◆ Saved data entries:
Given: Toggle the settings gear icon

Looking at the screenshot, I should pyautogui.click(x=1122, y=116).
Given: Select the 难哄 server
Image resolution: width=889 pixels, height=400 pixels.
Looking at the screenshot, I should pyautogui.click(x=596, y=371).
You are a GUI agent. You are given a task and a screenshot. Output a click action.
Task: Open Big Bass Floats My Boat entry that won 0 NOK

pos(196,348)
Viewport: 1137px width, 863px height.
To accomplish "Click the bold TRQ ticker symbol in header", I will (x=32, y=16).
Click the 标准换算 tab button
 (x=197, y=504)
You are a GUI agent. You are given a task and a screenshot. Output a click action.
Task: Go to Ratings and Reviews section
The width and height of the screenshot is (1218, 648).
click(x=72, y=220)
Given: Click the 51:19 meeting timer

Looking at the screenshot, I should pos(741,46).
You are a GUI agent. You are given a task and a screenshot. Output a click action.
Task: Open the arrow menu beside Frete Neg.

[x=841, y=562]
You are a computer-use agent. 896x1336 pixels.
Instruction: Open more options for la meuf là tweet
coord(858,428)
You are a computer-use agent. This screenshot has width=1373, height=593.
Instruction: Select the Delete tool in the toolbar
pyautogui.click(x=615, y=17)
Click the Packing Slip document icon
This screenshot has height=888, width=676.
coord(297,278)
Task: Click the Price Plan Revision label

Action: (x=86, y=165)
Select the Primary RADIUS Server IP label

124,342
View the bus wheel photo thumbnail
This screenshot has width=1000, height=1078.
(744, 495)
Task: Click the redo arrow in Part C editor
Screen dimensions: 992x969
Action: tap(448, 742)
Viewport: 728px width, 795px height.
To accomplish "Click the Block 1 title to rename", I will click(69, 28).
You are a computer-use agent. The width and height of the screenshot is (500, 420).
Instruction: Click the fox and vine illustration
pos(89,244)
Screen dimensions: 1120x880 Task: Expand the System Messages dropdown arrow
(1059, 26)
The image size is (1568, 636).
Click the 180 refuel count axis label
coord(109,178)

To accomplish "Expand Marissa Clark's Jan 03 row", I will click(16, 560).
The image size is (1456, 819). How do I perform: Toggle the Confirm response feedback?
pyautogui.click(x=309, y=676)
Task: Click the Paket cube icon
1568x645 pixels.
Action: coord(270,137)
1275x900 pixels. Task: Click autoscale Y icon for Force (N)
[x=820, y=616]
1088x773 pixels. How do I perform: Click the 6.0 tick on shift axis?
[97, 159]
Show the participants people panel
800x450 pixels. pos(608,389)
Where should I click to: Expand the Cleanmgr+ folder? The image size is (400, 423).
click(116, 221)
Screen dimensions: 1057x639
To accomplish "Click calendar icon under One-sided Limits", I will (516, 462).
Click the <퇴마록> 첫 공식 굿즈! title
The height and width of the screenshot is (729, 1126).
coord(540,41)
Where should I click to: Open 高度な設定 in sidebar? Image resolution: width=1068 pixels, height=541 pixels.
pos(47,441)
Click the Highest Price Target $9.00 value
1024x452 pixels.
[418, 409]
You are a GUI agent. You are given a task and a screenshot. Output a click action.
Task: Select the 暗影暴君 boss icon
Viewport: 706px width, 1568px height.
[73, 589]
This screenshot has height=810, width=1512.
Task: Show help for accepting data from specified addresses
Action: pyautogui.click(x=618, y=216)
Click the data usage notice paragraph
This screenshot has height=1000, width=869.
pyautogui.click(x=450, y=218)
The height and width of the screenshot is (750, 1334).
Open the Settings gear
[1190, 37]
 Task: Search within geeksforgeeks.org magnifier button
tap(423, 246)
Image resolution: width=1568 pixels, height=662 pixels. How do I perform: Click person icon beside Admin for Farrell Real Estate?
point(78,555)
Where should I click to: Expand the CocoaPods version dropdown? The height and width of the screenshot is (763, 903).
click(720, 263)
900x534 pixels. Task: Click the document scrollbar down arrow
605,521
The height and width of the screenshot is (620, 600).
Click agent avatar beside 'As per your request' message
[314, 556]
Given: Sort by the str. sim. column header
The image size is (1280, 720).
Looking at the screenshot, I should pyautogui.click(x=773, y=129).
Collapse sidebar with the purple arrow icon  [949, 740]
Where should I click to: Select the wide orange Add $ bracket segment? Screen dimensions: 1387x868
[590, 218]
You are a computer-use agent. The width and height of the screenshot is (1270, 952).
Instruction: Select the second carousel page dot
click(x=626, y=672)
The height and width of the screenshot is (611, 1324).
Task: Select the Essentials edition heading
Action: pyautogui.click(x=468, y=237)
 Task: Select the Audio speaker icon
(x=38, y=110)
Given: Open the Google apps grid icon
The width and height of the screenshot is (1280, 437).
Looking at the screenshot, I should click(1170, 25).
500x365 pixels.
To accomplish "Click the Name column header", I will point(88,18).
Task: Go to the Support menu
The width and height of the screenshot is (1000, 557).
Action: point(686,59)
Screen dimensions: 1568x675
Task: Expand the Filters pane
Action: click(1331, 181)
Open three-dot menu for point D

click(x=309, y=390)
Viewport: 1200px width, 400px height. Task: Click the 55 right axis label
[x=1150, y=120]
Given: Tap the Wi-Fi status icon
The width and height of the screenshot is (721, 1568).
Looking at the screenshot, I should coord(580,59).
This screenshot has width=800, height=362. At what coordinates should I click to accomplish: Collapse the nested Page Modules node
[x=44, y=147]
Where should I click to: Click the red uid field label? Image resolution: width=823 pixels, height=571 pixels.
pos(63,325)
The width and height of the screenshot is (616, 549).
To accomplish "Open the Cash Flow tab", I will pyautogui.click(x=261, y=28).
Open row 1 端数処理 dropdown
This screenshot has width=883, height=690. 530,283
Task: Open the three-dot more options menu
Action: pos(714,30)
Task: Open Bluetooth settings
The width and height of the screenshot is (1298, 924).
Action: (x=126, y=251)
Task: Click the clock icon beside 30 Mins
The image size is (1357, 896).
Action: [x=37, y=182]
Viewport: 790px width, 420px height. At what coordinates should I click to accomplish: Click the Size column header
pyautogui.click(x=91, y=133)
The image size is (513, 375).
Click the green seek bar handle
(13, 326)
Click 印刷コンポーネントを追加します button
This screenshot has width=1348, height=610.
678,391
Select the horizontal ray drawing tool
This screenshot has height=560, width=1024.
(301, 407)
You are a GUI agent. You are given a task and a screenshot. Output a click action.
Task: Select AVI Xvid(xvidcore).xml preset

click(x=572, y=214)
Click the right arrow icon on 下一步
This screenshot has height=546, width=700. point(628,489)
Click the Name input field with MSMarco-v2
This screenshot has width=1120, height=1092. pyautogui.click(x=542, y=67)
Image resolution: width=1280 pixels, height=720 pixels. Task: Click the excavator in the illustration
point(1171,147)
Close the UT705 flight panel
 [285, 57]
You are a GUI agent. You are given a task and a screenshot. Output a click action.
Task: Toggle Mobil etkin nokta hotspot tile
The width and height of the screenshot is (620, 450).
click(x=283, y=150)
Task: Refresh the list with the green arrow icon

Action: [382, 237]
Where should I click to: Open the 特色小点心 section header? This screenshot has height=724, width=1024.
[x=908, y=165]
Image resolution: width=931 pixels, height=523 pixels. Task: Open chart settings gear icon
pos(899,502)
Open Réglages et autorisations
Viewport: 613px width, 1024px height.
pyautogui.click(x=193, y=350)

◆ Exercise aim: Give all the lines above again, exactly.

◆ Written solution:
Given: Toggle the settings gear icon

Looking at the screenshot, I should pyautogui.click(x=1122, y=116).
Given: Select the 难哄 server
Image resolution: width=889 pixels, height=400 pixels.
Looking at the screenshot, I should pyautogui.click(x=596, y=371).
You are a GUI agent. You are given a task and a screenshot. Output a click action.
Task: Open Big Bass Floats My Boat entry that won 0 NOK

pos(196,348)
Viewport: 1137px width, 863px height.
To accomplish "Click the bold TRQ ticker symbol in header", I will (x=32, y=16).
Click the 标准换算 tab button
 (x=197, y=504)
You are a GUI agent. You are given a task and a screenshot. Output a click action.
Task: Go to Ratings and Reviews section
The width and height of the screenshot is (1218, 648).
click(x=72, y=220)
Given: Click the 51:19 meeting timer

Looking at the screenshot, I should pos(741,46).
You are a GUI agent. You are given a task and a screenshot. Output a click action.
Task: Open the arrow menu beside Frete Neg.

[x=841, y=562]
You are a computer-use agent. 896x1336 pixels.
Instruction: Open more options for la meuf là tweet
coord(858,428)
You are a computer-use agent. This screenshot has width=1373, height=593.
Instruction: Select the Delete tool in the toolbar
pyautogui.click(x=615, y=17)
Click the Packing Slip document icon
This screenshot has height=888, width=676.
coord(297,278)
Task: Click the Price Plan Revision label

Action: (x=86, y=165)
Select the Primary RADIUS Server IP label

124,342
View the bus wheel photo thumbnail
This screenshot has width=1000, height=1078.
(744, 495)
Task: Click the redo arrow in Part C editor
Screen dimensions: 992x969
Action: tap(448, 742)
Viewport: 728px width, 795px height.
To accomplish "Click the Block 1 title to rename", I will click(69, 28).
You are a computer-use agent. The width and height of the screenshot is (500, 420).
Instruction: Click the fox and vine illustration
pos(89,244)
Screen dimensions: 1120x880 Task: Expand the System Messages dropdown arrow
(1059, 26)
The image size is (1568, 636).
Click the 180 refuel count axis label
coord(109,178)

To accomplish "Expand Marissa Clark's Jan 03 row", I will click(16, 560).
The image size is (1456, 819). How do I perform: Toggle the Confirm response feedback?
pyautogui.click(x=309, y=676)
Task: Click the Paket cube icon
1568x645 pixels.
Action: coord(270,137)
1275x900 pixels. Task: Click autoscale Y icon for Force (N)
[x=820, y=616]
1088x773 pixels. How do I perform: Click the 6.0 tick on shift axis?
[97, 159]
Show the participants people panel
800x450 pixels. pos(608,389)
Where should I click to: Expand the Cleanmgr+ folder? The image size is (400, 423).
click(116, 221)
Screen dimensions: 1057x639
To accomplish "Click calendar icon under One-sided Limits", I will (516, 462).
Click the <퇴마록> 첫 공식 굿즈! title
The height and width of the screenshot is (729, 1126).
coord(540,41)
Where should I click to: Open 高度な設定 in sidebar? Image resolution: width=1068 pixels, height=541 pixels.
pos(47,441)
Click the Highest Price Target $9.00 value
1024x452 pixels.
[418, 409]
You are a GUI agent. You are given a task and a screenshot. Output a click action.
Task: Select the 暗影暴君 boss icon
Viewport: 706px width, 1568px height.
[73, 589]
This screenshot has height=810, width=1512.
Task: Show help for accepting data from specified addresses
Action: pyautogui.click(x=618, y=216)
Click the data usage notice paragraph
This screenshot has height=1000, width=869.
pyautogui.click(x=450, y=218)
The height and width of the screenshot is (750, 1334).
Open the Settings gear
[1190, 37]
 Task: Search within geeksforgeeks.org magnifier button
tap(423, 246)
Image resolution: width=1568 pixels, height=662 pixels. How do I perform: Click person icon beside Admin for Farrell Real Estate?
point(78,555)
Where should I click to: Expand the CocoaPods version dropdown? The height and width of the screenshot is (763, 903).
click(720, 263)
900x534 pixels. Task: Click the document scrollbar down arrow
605,521
The height and width of the screenshot is (620, 600).
Click agent avatar beside 'As per your request' message
[314, 556]
Given: Sort by the str. sim. column header
The image size is (1280, 720).
Looking at the screenshot, I should pyautogui.click(x=773, y=129).
Collapse sidebar with the purple arrow icon  [949, 740]
Where should I click to: Select the wide orange Add $ bracket segment? Screen dimensions: 1387x868
[590, 218]
You are a computer-use agent. The width and height of the screenshot is (1270, 952).
Instruction: Select the second carousel page dot
click(x=626, y=672)
The height and width of the screenshot is (611, 1324).
Task: Select the Essentials edition heading
Action: pyautogui.click(x=468, y=237)
 Task: Select the Audio speaker icon
(x=38, y=110)
Given: Open the Google apps grid icon
The width and height of the screenshot is (1280, 437).
Looking at the screenshot, I should click(1170, 25).
500x365 pixels.
To accomplish "Click the Name column header", I will point(88,18).
Task: Go to the Support menu
The width and height of the screenshot is (1000, 557).
Action: point(686,59)
Screen dimensions: 1568x675
Task: Expand the Filters pane
Action: click(1331, 181)
Open three-dot menu for point D

click(x=309, y=390)
Viewport: 1200px width, 400px height. Task: Click the 55 right axis label
[x=1150, y=120]
Given: Tap the Wi-Fi status icon
The width and height of the screenshot is (721, 1568).
Looking at the screenshot, I should coord(580,59).
This screenshot has width=800, height=362. At what coordinates should I click to accomplish: Collapse the nested Page Modules node
[x=44, y=147]
Where should I click to: Click the red uid field label? Image resolution: width=823 pixels, height=571 pixels.
pos(63,325)
The width and height of the screenshot is (616, 549).
To accomplish "Open the Cash Flow tab", I will pyautogui.click(x=261, y=28).
Open row 1 端数処理 dropdown
This screenshot has width=883, height=690. 530,283
Task: Open the three-dot more options menu
Action: pos(714,30)
Task: Open Bluetooth settings
The width and height of the screenshot is (1298, 924).
Action: (x=126, y=251)
Task: Click the clock icon beside 30 Mins
The image size is (1357, 896).
Action: [x=37, y=182]
Viewport: 790px width, 420px height. At what coordinates should I click to accomplish: Click the Size column header
pyautogui.click(x=91, y=133)
The image size is (513, 375).
Click the green seek bar handle
(13, 326)
Click 印刷コンポーネントを追加します button
This screenshot has width=1348, height=610.
678,391
Select the horizontal ray drawing tool
This screenshot has height=560, width=1024.
(301, 407)
You are a GUI agent. You are given a task and a screenshot. Output a click action.
Task: Select AVI Xvid(xvidcore).xml preset

click(x=572, y=214)
Click the right arrow icon on 下一步
This screenshot has height=546, width=700. point(628,489)
Click the Name input field with MSMarco-v2
This screenshot has width=1120, height=1092. pyautogui.click(x=542, y=67)
Image resolution: width=1280 pixels, height=720 pixels. Task: Click the excavator in the illustration
point(1171,147)
Close the UT705 flight panel
 [285, 57]
You are a GUI agent. You are given a task and a screenshot. Output a click action.
Task: Toggle Mobil etkin nokta hotspot tile
The width and height of the screenshot is (620, 450).
click(x=283, y=150)
Task: Refresh the list with the green arrow icon

Action: [382, 237]
Where should I click to: Open the 特色小点心 section header? This screenshot has height=724, width=1024.
[x=908, y=165]
Image resolution: width=931 pixels, height=523 pixels. Task: Open chart settings gear icon
pos(899,502)
Open Réglages et autorisations
Viewport: 613px width, 1024px height.
pyautogui.click(x=193, y=350)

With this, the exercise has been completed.